- PROBLEM TO WORK ON
When you reach the records below, output every one exactly as written but leave out any pictures.
(GIVEN RECORDS begins)
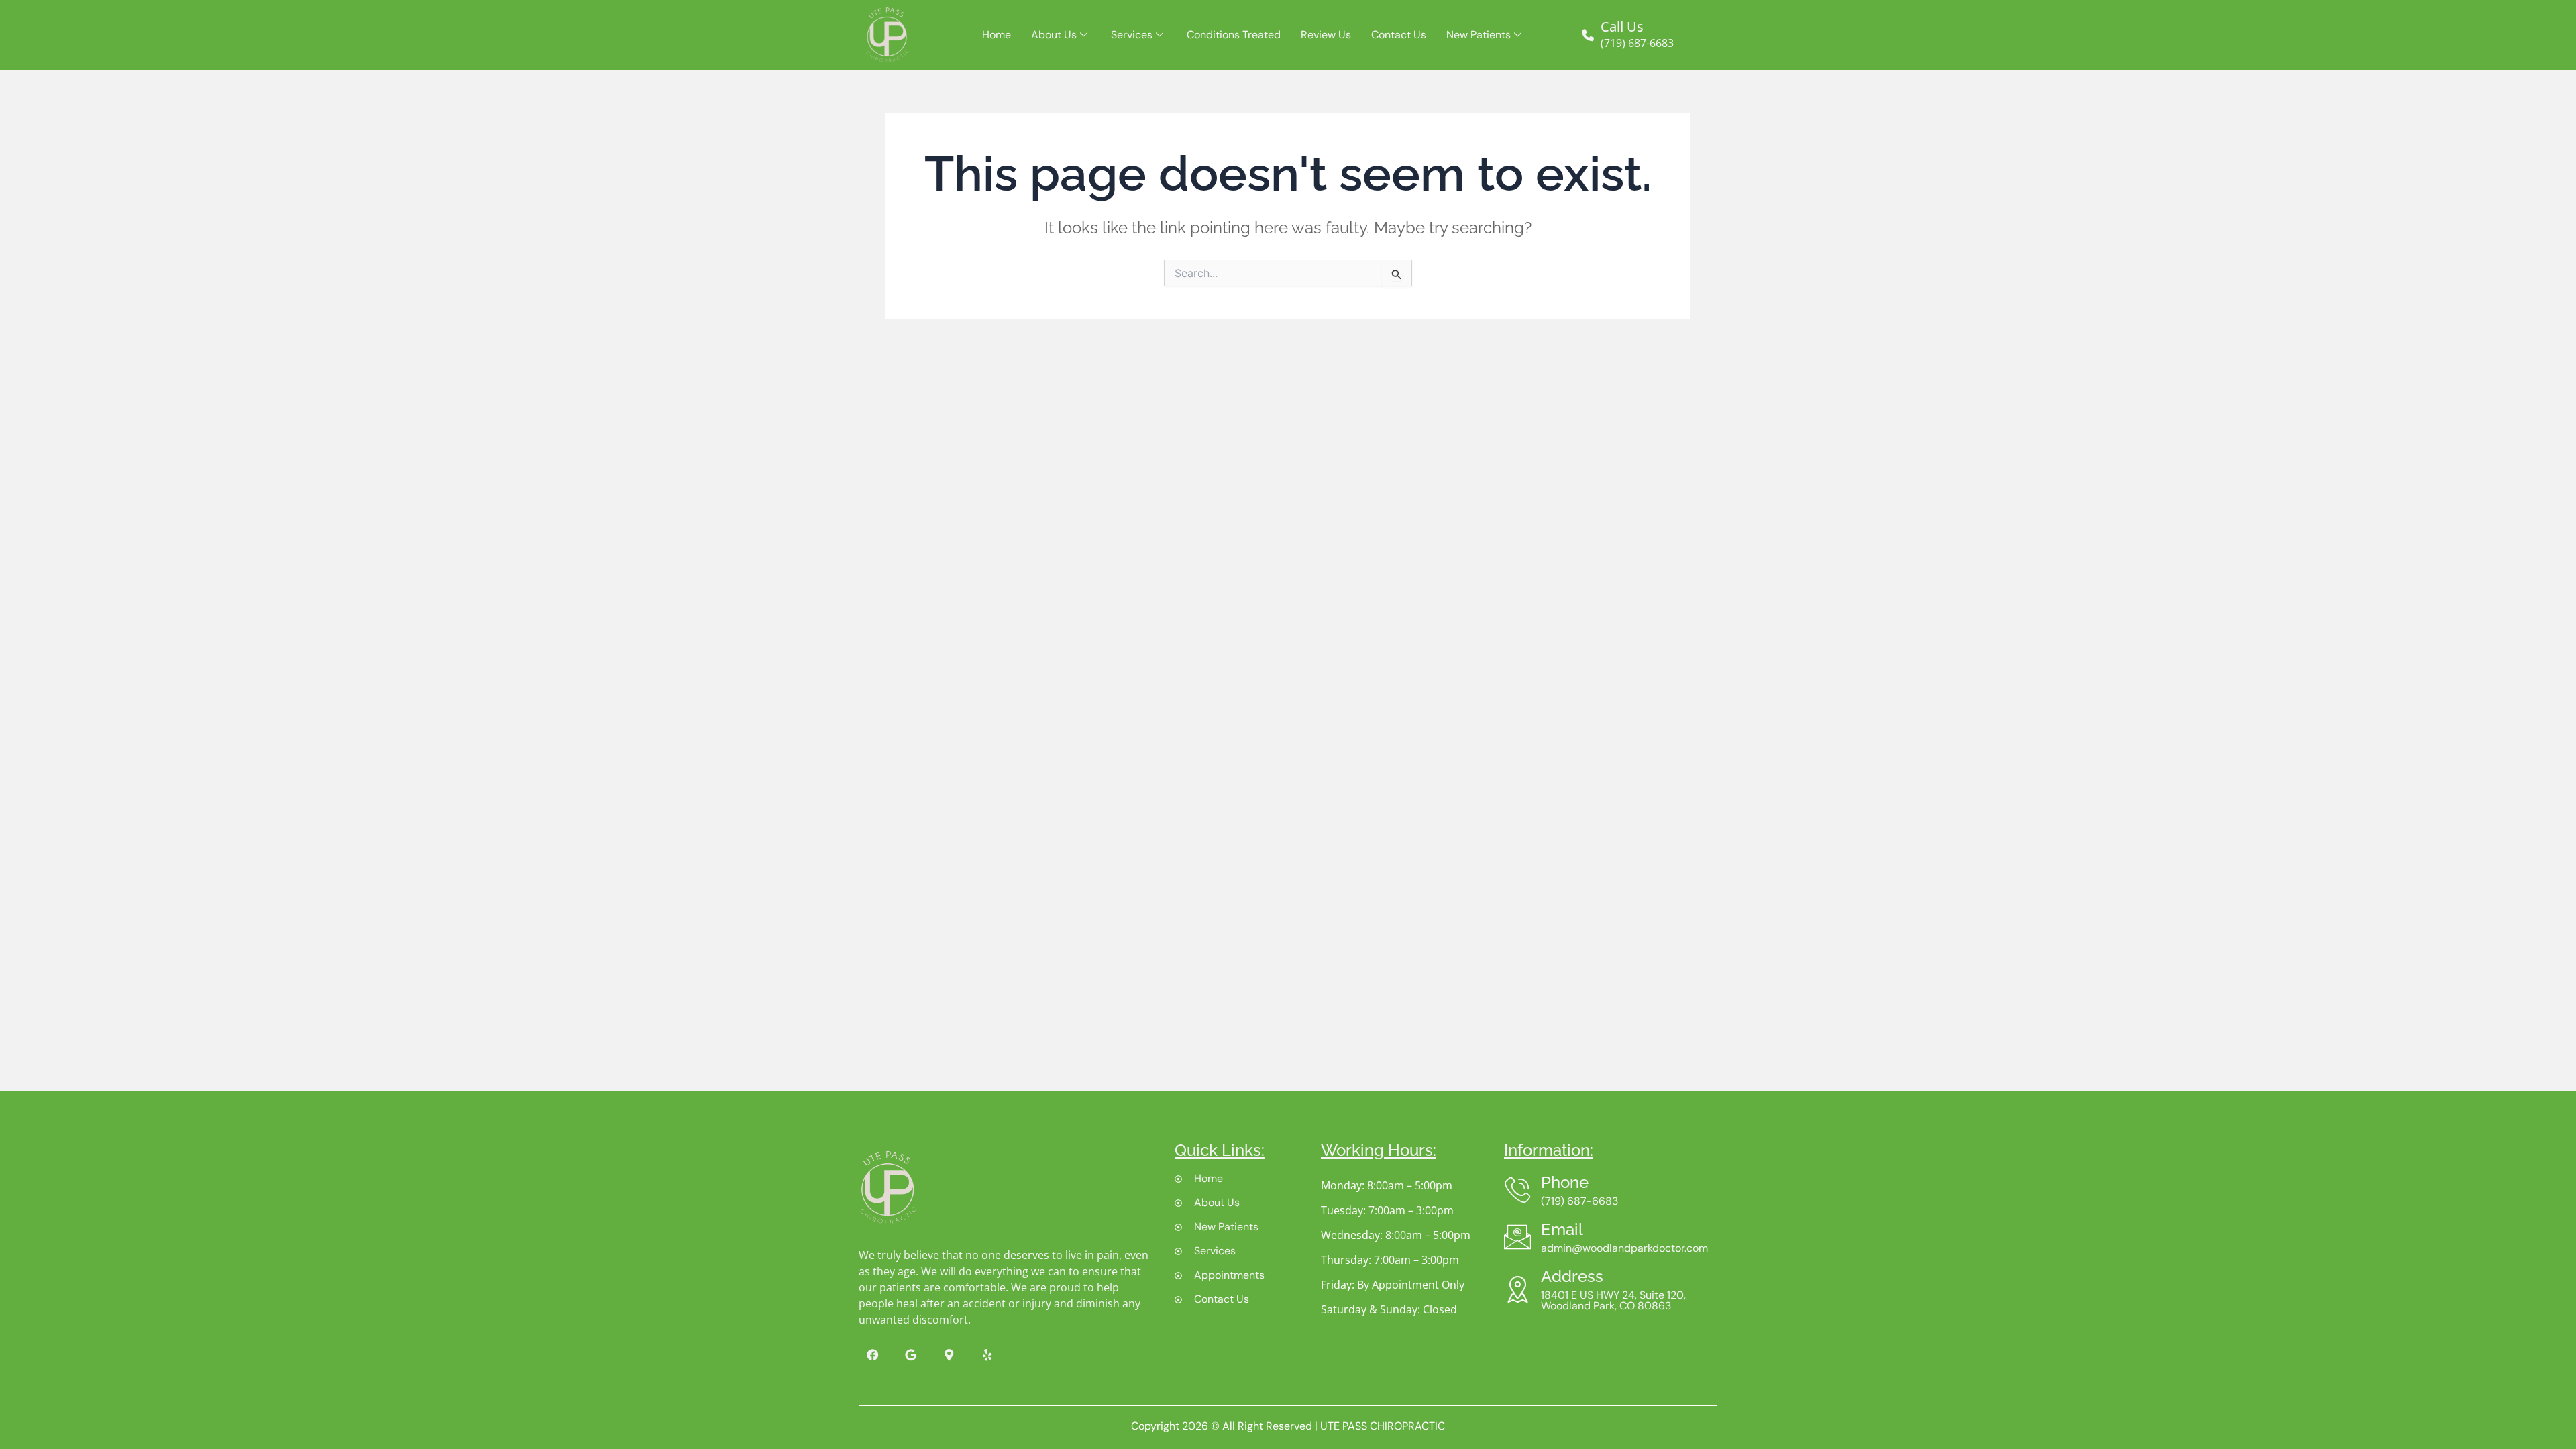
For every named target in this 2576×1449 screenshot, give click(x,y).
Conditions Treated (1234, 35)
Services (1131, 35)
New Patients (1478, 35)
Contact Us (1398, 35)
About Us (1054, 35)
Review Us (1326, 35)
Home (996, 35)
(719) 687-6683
(GIVEN RECORDS ends)
- SOLUTION BELOW
For every named target in this 2576×1449 screenshot, give click(x,y).
Conditions Treated (1234, 35)
Services (1131, 35)
New Patients (1478, 35)
Contact Us (1398, 35)
About Us (1054, 35)
Review Us (1326, 35)
Home (996, 35)
(719) 687-6683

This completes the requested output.